FCA reopens AI Input Zone, demanding evidence — not theory — from UK banks
TL;DR:
- The Financial Conduct Authority has reopened its AI Input Zone, seeking practical examples of good and poor AI practice across banking, insurance and markets ahead of a planned FCA publication later this year; the submission window closes 19 June 2026.
- Colin Payne, FCA head of innovation, has framed the request bluntly: “Not theory. Evidence.” The regulator wants specific examples spanning governance, resilience, oversight, assurance, deployment controls and consumer outcomes — not principles or policies.
- The move follows the FCA’s expanded AI Live Testing programme, which brought Barclays, UBS, Lloyds Banking Group and Experian into a supervised real-world testing environment for governance, monitoring and deployment assurance, with technical partner Advai.
The shift is significant because it moves UK financial-services AI supervision from a principles-and-attestations posture to an outcomes-and-evidence one. For the QA, model-risk and compliance functions at UK banks, the working definition of “the AI system” has expanded: FCA’s Ed Towers told industry the system now includes the model, the deployment context, governance and human-in-the-loop, evaluation techniques, and input and output controls. That is the testing perimeter, not a wishlist.
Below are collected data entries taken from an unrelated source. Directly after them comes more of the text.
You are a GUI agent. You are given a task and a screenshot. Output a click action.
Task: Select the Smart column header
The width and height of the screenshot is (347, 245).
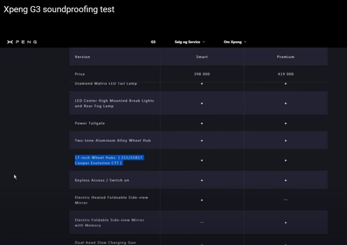coord(202,57)
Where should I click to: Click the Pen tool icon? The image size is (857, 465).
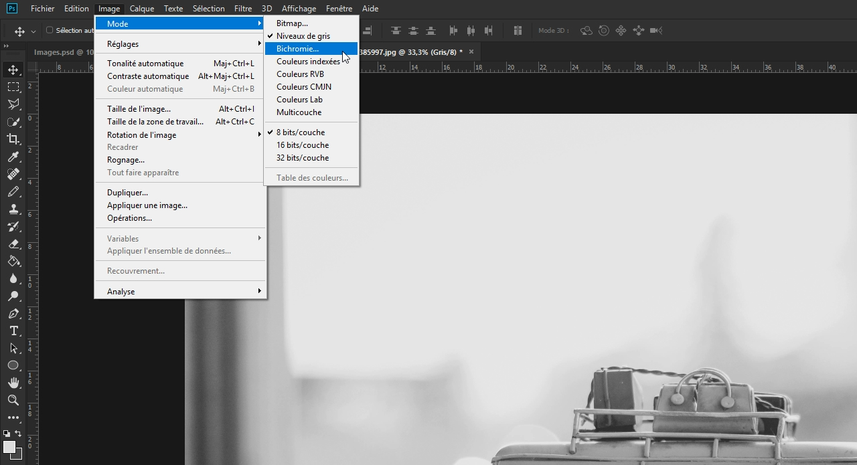pos(13,313)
The “POC paralysis” critique is now a regulatory expectation
The FCA has repeatedly warned firms about “POC paralysis” — perpetual pilots that never reach production because firms cannot evidence sufficient assurance to deploy. The Live Testing programme is designed to break that pattern, with regulatory cover for firms experimenting in real conditions. Notably, the regulator is applying the same standard to itself: the FCA is reportedly trialling AI capabilities (in an engagement involving Palantir) on live financial-crime intelligence data, rather than synthetic test environments. The supervisor and the supervised are converging on the same evidence bar.
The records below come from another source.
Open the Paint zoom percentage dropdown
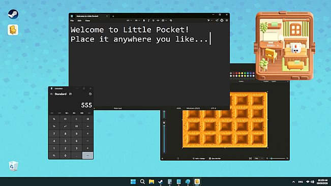The image size is (331, 186). pyautogui.click(x=259, y=159)
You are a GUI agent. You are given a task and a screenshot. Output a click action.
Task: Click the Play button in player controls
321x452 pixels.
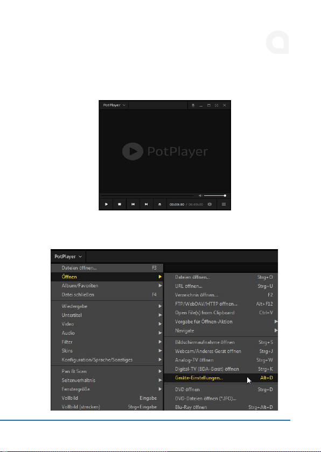click(107, 204)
The contrast with European peers is becoming clearer. The EU AI Act omnibus, agreed on 7 May and shifting the high-risk compliance deadline to December 2027, has been criticised for tilting toward simplification and away from enforcement; the FCA is pushing the other way, pulling enforcement-grade evidence forward into the supervisory dialogue. For UK fintechs, third-party AI vendors and software-testing firms, that is a commercial opportunity — assurance services with audit-grade artefacts have a clearer buyer. For US AI vendors selling into UK financial services, it is a procurement constraint: a “trust us, our model is safe” pitch will not survive a Live Testing-style review.
Looking forward
Expect the FCA’s good-and-poor-practice publication later in 2026 to set the de facto UK standard for bank AI assurance, with Bank of England Prudential Regulation Authority and Bank of England Financial Policy Committee work on AI operational resilience landing alongside. For UK SMEs offering AI tools to banks, the practical test is whether your evaluation evidence answers Towers’s expanded definition — model, context, governance, human-in-the-loop, evaluation, controls — not just model accuracy. Firms with that evidence ready by 19 June will have first-mover positioning when the FCA’s examples land in the publication.